Massachusetts Historical Commission - 2009 Preservation Award Winners
Plymouth Rock Portico • Plymouth
Plymouth Rock Portico • Plymouth

Rehabilitation & Restoration

The Classical Revival-style Plymouth Rock Portico was built over the famous rock in 1921 to honor the 300th anniversary of the landing of the Pilgrims. Designed by the prominent architectural firm of McKim, Mead, and White, the portico’s features include a magnificent Guastavino-tiled dome. The structure’s waterfront location and open design had allowed seawater to penetrate inside and below the building at high tides. Over time, saltwater combined with other environmental factors to cause extensive surface and structural damage. Little mortar remained between the granite blocks, and decomposing tiles were falling from the dome. Conditions required the installation of a large net under the dome to catch falling tiles and prevent injury to tourists and staff.
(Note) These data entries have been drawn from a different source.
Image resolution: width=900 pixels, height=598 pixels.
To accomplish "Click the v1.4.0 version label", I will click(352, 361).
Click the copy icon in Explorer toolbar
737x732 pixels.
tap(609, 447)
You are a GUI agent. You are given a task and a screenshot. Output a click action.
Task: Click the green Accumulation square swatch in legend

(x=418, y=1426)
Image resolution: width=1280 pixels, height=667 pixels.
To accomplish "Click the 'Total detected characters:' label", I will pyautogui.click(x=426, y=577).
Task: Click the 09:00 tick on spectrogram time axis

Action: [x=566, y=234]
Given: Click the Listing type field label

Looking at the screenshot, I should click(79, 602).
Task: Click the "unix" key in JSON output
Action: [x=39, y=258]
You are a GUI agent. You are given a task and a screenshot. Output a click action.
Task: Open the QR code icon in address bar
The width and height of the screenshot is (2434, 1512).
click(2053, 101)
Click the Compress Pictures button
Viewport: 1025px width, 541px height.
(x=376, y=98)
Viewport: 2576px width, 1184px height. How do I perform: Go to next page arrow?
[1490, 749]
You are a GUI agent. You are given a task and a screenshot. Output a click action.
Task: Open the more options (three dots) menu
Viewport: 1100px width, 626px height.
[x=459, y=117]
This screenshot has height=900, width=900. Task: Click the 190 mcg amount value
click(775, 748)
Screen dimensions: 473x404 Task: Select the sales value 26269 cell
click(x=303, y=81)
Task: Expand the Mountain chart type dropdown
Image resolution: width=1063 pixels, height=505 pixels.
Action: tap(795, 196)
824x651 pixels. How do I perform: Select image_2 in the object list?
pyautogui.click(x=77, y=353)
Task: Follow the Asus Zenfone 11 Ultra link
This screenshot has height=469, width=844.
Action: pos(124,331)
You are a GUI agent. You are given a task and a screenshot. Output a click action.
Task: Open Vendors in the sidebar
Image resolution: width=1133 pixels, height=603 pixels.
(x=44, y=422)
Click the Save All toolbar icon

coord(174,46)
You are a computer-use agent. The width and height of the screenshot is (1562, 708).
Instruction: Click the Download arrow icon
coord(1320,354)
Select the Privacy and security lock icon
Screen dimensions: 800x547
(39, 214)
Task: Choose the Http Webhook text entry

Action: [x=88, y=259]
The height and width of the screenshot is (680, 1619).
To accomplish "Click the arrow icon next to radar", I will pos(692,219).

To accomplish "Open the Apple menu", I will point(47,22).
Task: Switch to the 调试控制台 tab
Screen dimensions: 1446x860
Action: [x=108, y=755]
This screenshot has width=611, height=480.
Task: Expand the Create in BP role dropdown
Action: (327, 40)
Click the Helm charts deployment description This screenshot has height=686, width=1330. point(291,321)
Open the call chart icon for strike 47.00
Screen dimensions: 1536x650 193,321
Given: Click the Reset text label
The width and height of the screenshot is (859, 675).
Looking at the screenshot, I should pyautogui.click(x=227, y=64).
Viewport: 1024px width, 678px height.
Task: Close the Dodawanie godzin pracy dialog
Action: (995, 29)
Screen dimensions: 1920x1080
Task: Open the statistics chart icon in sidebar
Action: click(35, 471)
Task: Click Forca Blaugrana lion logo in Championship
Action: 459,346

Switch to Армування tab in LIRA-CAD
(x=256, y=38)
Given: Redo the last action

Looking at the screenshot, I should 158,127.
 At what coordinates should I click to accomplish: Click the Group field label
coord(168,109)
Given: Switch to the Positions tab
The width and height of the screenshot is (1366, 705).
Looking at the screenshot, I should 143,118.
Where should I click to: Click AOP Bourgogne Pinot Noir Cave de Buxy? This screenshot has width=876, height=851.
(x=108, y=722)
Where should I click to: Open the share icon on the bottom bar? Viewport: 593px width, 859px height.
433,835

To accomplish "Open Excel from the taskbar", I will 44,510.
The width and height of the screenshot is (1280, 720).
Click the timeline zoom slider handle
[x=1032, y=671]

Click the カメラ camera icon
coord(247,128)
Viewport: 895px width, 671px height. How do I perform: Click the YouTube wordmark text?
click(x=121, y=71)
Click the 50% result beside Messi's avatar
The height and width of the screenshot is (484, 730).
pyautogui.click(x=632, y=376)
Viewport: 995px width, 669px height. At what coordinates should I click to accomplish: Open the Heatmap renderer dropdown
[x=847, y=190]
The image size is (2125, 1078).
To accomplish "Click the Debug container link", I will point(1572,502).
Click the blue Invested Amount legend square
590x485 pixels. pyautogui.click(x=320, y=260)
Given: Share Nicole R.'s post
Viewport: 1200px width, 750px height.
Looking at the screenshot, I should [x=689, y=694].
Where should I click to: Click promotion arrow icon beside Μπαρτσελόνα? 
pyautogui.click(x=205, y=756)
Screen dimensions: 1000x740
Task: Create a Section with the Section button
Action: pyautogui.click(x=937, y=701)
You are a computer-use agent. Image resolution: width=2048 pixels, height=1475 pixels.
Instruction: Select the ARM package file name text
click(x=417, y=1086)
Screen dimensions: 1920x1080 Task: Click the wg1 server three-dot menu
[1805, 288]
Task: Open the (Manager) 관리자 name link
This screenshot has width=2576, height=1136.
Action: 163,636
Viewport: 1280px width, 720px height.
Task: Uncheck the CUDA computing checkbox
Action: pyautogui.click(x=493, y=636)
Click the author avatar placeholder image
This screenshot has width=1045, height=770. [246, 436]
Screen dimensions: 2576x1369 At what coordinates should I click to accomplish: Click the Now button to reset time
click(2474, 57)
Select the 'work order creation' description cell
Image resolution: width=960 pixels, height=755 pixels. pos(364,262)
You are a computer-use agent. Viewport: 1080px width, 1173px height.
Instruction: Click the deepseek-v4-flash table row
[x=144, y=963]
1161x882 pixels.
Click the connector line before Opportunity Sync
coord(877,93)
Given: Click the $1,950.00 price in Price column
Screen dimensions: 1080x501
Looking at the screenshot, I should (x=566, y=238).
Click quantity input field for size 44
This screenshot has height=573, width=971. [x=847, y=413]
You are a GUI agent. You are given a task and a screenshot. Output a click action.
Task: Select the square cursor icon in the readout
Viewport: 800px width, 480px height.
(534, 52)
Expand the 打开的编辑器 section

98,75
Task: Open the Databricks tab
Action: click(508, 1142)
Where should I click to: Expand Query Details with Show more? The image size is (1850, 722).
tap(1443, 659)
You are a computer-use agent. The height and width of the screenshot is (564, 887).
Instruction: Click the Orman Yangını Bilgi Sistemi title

The restoration of the Plymouth Rock Portico has returned the structure to its original aesthetic intent and has corrected significant structural problems. Mortar analysis was conducted to determine appropriate mortar replacement, with specific formulas for tidal and non-tidal areas. The granite was completely cleaned, and copper scuppers were replaced to ensure proper precipitation drainage. Restoration of the Guastavino dome involved custom manufacturing of matching replacement tiles, which required four test firings. Newly restored, the Plymouth Rock Portico has been ensured a place of continued prominence on the Plymouth waterfront, where it will continue to greatly benefit area tourism.